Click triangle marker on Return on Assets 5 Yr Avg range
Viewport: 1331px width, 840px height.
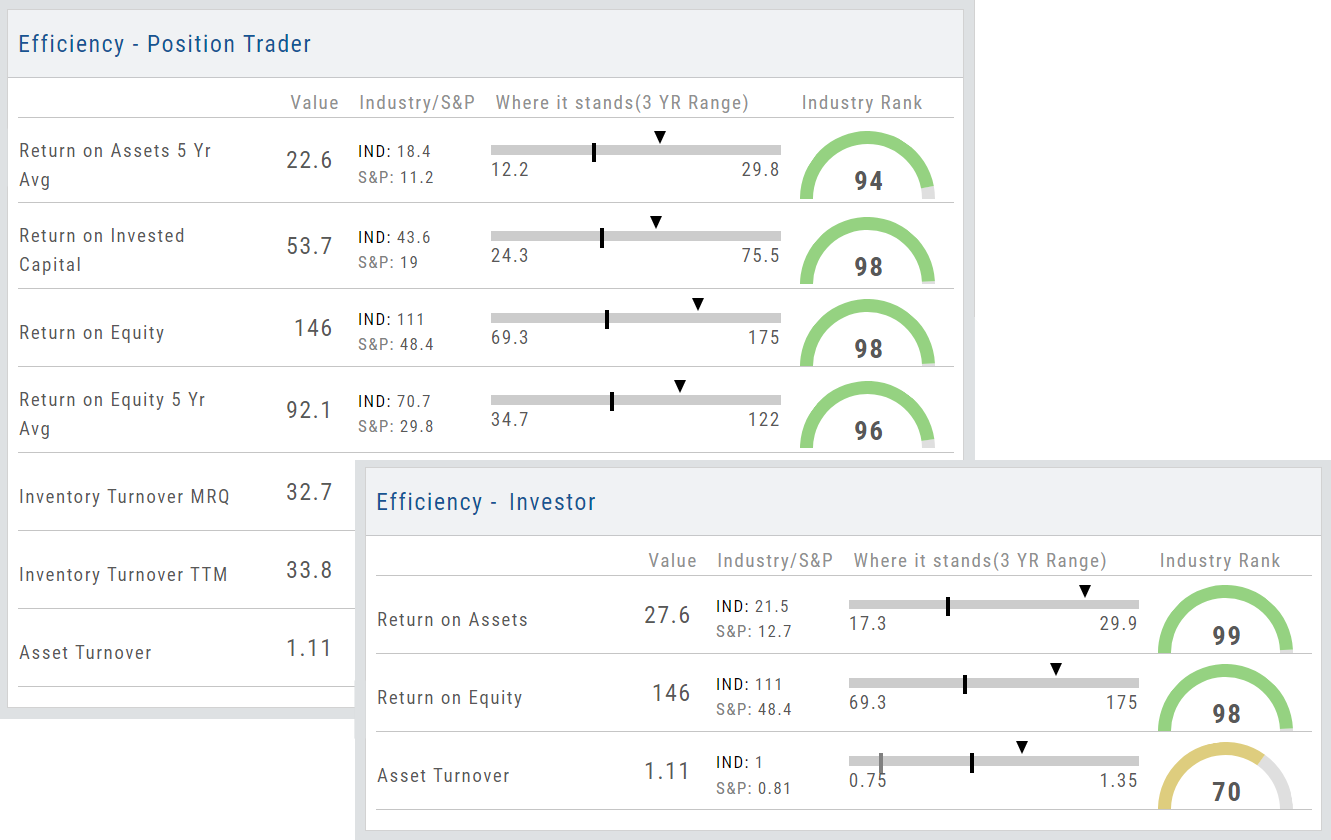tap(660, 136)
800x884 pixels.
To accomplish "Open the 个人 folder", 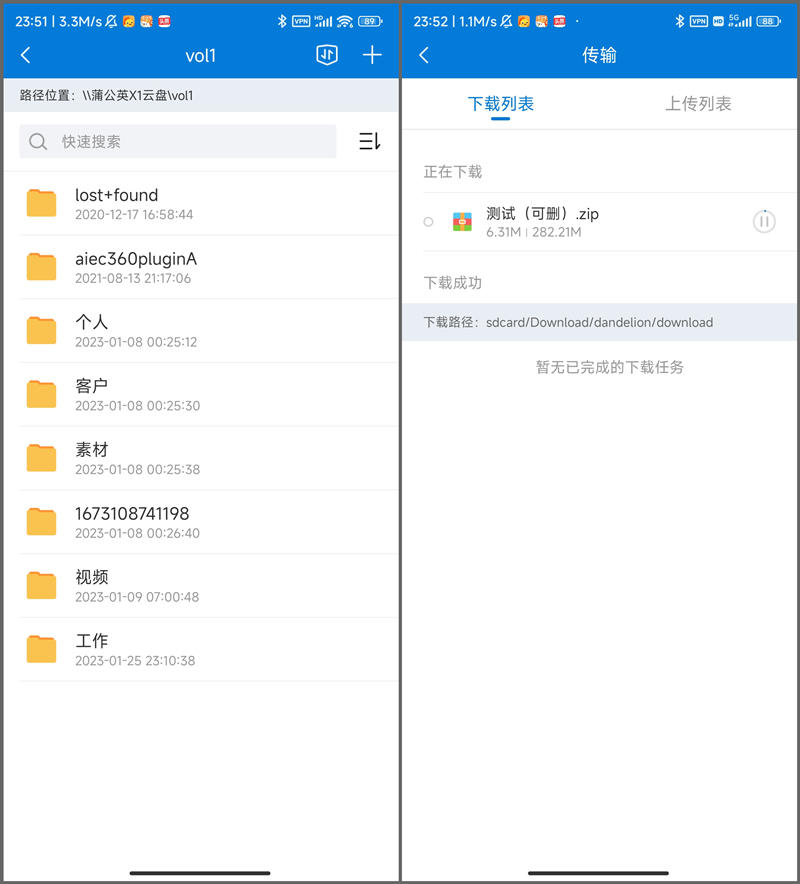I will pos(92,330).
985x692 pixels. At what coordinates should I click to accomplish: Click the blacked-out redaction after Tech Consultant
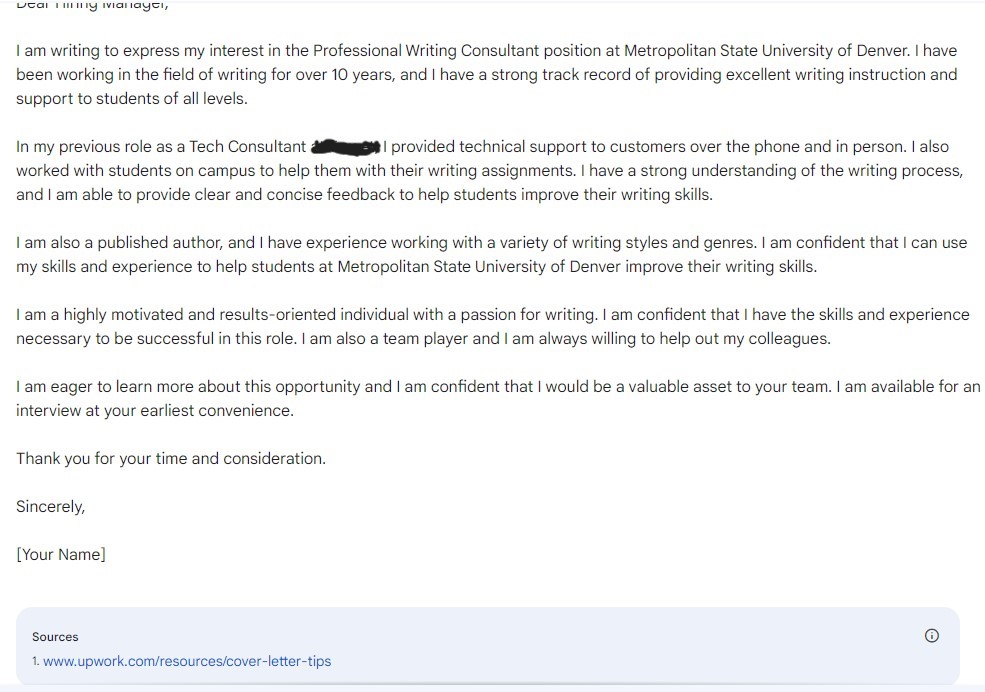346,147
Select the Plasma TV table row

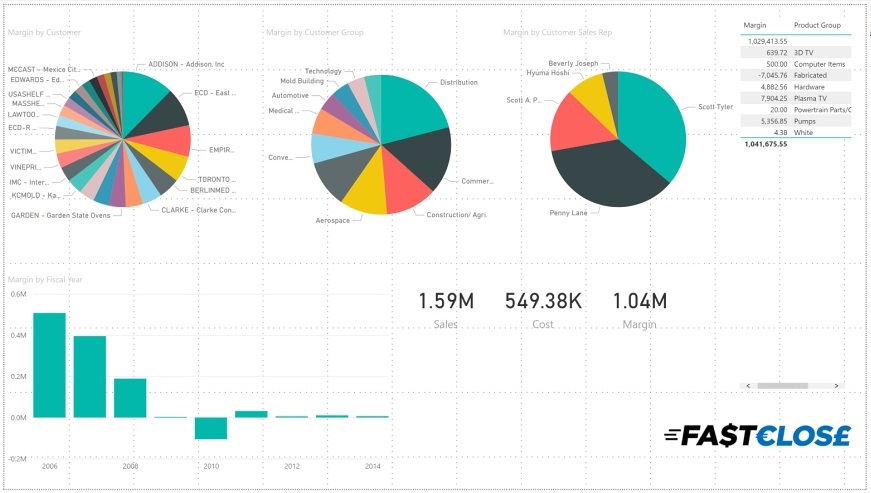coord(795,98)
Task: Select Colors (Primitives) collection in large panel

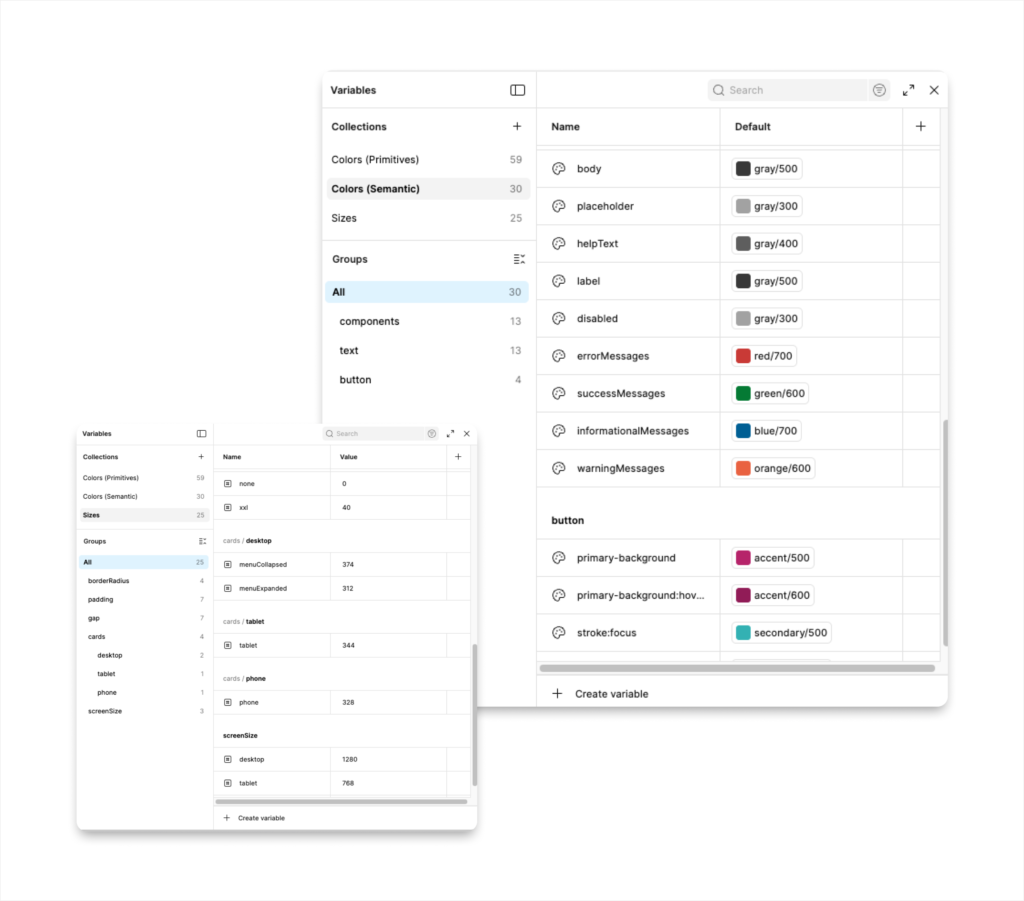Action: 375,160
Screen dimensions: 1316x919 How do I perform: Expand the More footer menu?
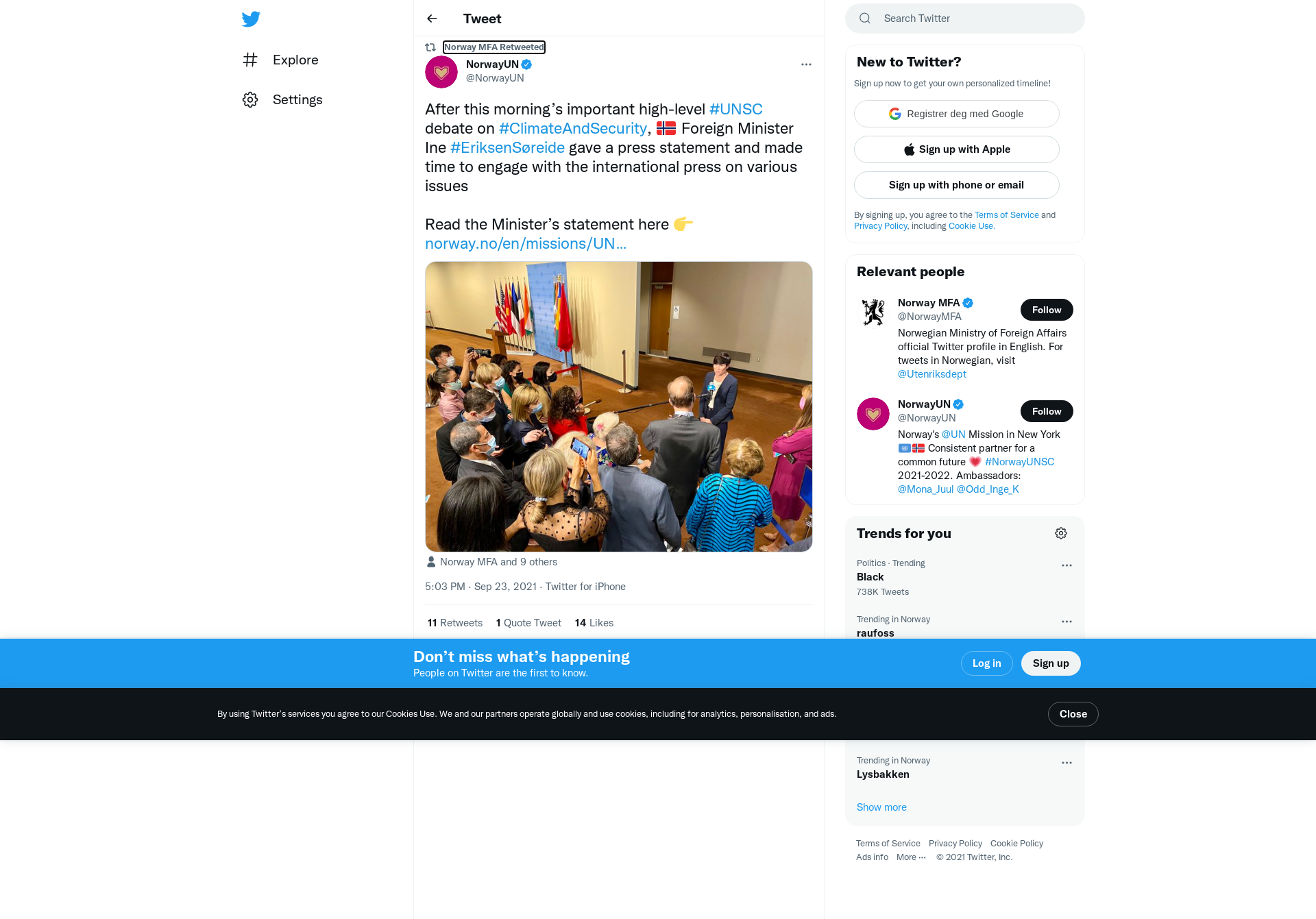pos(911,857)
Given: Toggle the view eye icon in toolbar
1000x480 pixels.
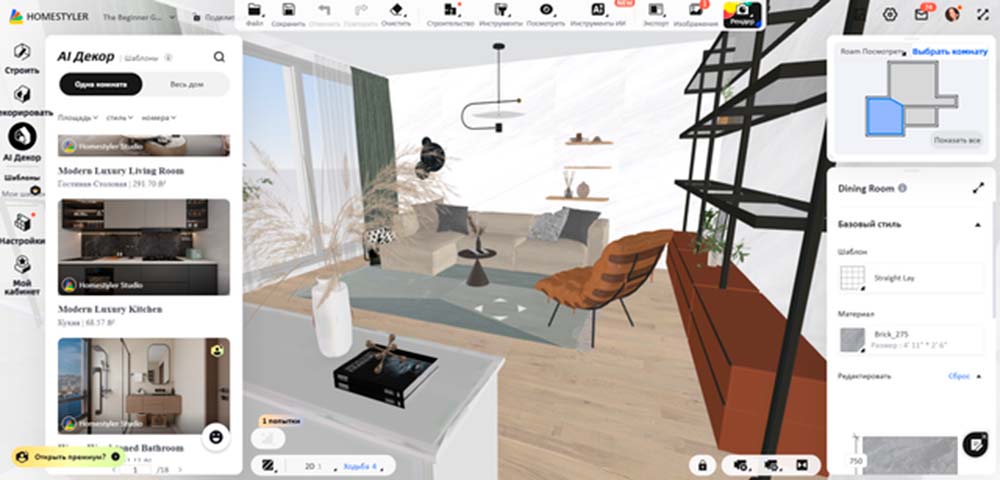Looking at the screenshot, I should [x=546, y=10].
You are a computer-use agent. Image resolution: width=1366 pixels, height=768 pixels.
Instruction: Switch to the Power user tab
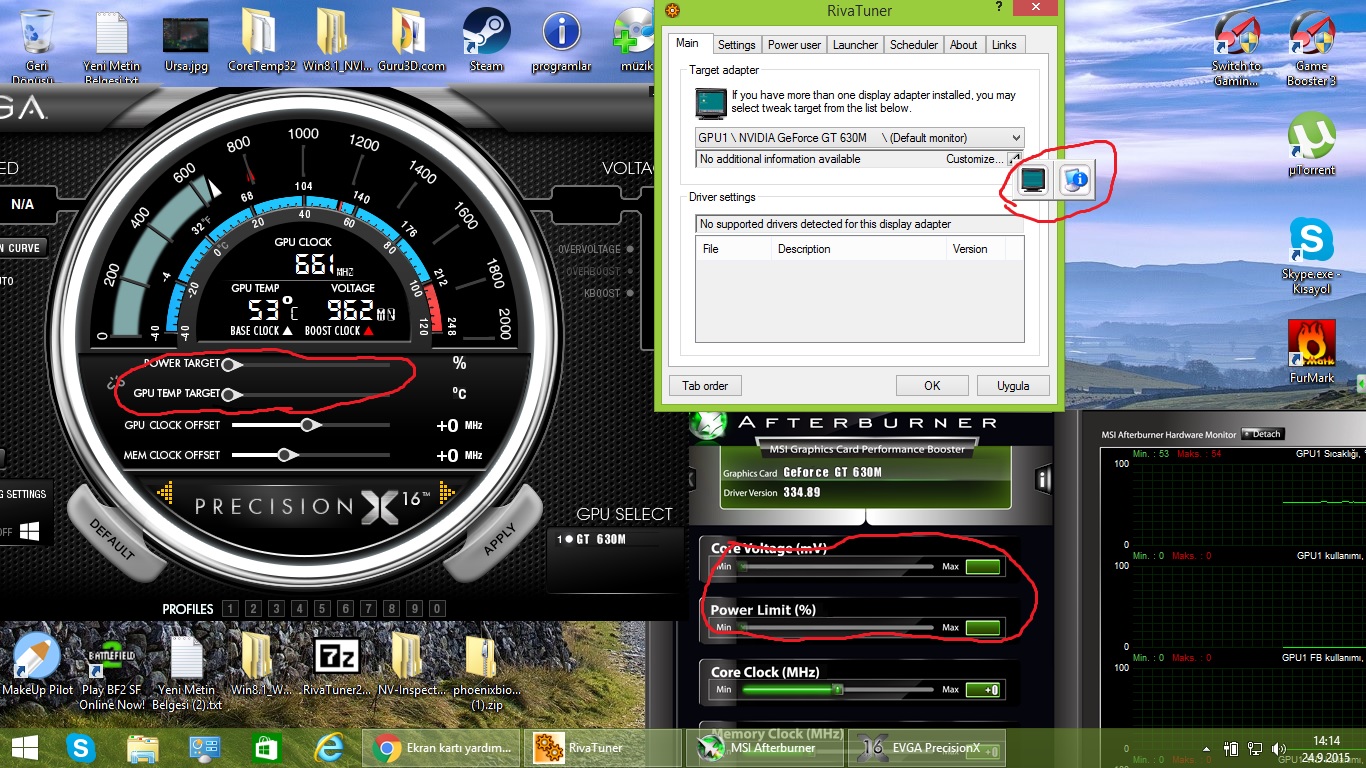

══════════

§ WHAT IS EXPECTED:
Go back to the line that contains "Given: Toggle the view eye icon in toolbar" and copy it, along with each line after it through the end of the listing above, exactly and without pictures.

§ THE COMPLETED TASK:
Given: Toggle the view eye icon in toolbar
1000x480 pixels.
Looking at the screenshot, I should [x=546, y=10].
You are a computer-use agent. Image resolution: width=1366 pixels, height=768 pixels.
Instruction: Switch to the Power user tab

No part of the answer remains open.